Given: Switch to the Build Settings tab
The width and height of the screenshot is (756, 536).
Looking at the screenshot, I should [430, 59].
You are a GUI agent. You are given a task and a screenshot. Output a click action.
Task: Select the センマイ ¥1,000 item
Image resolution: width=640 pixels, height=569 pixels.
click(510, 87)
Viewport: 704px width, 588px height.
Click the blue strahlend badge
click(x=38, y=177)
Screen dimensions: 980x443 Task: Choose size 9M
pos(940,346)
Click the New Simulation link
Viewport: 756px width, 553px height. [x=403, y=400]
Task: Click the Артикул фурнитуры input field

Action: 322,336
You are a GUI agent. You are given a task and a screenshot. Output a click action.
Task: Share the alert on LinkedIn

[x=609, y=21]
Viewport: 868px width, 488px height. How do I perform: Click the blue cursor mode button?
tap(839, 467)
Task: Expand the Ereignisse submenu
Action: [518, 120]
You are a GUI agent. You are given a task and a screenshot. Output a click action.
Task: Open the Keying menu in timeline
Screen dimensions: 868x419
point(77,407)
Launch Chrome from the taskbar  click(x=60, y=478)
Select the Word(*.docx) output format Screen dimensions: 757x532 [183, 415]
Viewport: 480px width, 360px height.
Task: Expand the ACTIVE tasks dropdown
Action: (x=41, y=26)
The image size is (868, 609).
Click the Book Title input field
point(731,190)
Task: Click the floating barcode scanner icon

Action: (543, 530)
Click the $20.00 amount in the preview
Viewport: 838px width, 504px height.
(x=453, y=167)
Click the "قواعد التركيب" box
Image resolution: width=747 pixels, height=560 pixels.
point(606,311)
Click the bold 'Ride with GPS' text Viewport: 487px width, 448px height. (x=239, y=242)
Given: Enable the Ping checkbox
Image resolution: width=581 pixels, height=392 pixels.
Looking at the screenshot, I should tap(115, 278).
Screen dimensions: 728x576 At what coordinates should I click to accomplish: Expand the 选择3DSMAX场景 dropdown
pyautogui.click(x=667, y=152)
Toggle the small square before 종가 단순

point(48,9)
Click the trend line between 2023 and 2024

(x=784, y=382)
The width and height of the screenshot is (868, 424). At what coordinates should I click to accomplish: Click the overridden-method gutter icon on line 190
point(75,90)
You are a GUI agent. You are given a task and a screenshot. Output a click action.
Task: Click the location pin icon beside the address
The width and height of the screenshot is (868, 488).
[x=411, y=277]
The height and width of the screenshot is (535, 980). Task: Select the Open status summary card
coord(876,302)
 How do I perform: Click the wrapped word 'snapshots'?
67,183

-------------------------

Send back, unchanged, every line of the records from the one with "The width and height of the screenshot is (868, 488)." through the last.

The width and height of the screenshot is (868, 488).
[x=411, y=277]
The height and width of the screenshot is (535, 980). Task: Select the Open status summary card
coord(876,302)
 How do I perform: Click the wrapped word 'snapshots'?
67,183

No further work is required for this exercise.